Salvatore approdò, insieme ad alcuni paesani, a Marcinelle, nell’aprile del 1954. Prese alloggio presso un baraccone di legno zeppo di duecento brande, attraverso le finestre opache della baracca si scorgeva un cielo cupo e grigio e l’unica nota felice, in quel posto infernale, era sentire qualche canto dei connazionali meridionali quando la domenica erano intenti a lavare le nere tute presso il comune lavatoio.
Il primo giorno che Salvatore scese in miniera fu terrorizzato dal buio e dai boati che rimbombavano nelle gallerie, erano le mine che aprivano l’ennesima vena di carbone nella roccia e i martelli pneumatici che spezzettavano in piccoli blocchi il carbone. Salvatore, quale ausilio, aveva solo un elmetto col lume e dei guanti per caricare, col badile e sui carrelli, quintali di carbone ogni giorno.

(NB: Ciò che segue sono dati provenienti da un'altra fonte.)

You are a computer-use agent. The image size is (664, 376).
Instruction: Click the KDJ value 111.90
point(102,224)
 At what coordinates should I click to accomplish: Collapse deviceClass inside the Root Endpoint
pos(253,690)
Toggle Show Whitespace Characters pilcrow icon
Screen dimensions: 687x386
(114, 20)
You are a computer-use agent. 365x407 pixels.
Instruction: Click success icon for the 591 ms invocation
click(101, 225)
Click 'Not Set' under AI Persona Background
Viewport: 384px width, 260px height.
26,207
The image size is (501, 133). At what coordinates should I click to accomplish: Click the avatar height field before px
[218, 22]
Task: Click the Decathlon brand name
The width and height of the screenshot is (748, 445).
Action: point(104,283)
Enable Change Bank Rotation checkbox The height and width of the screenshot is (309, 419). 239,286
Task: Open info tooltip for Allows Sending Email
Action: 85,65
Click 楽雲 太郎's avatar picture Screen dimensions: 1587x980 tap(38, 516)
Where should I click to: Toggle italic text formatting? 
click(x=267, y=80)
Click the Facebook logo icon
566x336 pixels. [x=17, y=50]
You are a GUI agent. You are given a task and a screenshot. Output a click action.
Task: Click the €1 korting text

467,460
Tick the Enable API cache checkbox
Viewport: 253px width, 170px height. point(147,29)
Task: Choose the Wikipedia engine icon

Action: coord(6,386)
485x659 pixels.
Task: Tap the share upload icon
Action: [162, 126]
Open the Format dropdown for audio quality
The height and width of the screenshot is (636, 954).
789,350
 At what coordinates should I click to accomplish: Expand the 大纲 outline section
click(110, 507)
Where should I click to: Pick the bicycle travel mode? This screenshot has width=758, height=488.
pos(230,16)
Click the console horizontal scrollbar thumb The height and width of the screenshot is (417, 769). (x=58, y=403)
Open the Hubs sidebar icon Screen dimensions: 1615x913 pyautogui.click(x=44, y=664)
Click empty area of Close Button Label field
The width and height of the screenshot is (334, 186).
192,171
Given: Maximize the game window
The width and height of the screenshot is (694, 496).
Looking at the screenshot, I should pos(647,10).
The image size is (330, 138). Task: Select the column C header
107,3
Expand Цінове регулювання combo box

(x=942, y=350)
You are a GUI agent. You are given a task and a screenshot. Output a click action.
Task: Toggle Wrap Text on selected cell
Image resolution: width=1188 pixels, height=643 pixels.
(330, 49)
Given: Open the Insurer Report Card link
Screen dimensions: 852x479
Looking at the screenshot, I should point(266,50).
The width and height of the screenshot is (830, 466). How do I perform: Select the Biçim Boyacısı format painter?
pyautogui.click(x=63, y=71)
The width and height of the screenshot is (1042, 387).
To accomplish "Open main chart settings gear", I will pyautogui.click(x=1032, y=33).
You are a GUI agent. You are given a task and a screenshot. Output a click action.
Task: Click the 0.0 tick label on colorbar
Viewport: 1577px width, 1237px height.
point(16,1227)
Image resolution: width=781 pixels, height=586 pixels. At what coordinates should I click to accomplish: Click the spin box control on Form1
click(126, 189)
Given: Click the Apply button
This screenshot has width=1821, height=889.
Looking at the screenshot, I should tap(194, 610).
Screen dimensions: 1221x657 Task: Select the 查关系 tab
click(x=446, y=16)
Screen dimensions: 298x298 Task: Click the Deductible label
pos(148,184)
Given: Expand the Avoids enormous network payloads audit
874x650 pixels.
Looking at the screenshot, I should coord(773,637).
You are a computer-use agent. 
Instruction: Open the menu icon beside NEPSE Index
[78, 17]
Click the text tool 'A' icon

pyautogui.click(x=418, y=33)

Man mano che scendeva nelle viscere della terra la temperatura aumentava e si sentiva mancare il fiato. Strane esalazioni e tanto pulviscolo scuro rendevano quell’aria irrespirabile, seppur enormi tubi insufflavano tanta aria ad ogni piano della miniera.
L’otto agosto del 1956, Salvatore era sceso giù in miniera con i alcuni suoi compagni di Ferrazzano e di San Giuliano di Puglia, erano tutti allegri, perchè solo qualche altro turno e avrebbero preso il treno per le vacanze in Italia. Ma, a causa di un errore umano, un filo della corrente si tranciò sotto il peso dei montacarichi sprigionando un pauroso incendio, aggravato dalla mancanza di luce e dell’aria non più insufflata dai tubi per i motori fermi.
I minatori rimasero senza via di scampo, soffocati dalle esalazioni di gas. Le operazioni di salvataggio furono disperate e si protrassero fino al 23 agosto, quando uno dei soccorritori pronunciò in italiano “tutti cadaveri”.
Fra quei cadaveri c’erano gli amici si Salvatore, originari di Ferrazzano e di San Giuliano. Salvatore fu salvo per miracolo, ma per 262 minatori non fu possibile salvarli. I minatori italiani morti in miniera furono 136. Molti si sarebbero potuto salvare solo se avessero avuto la maschera antigas, ma questa fu introdotta solo dopo questa inaudita tragedia.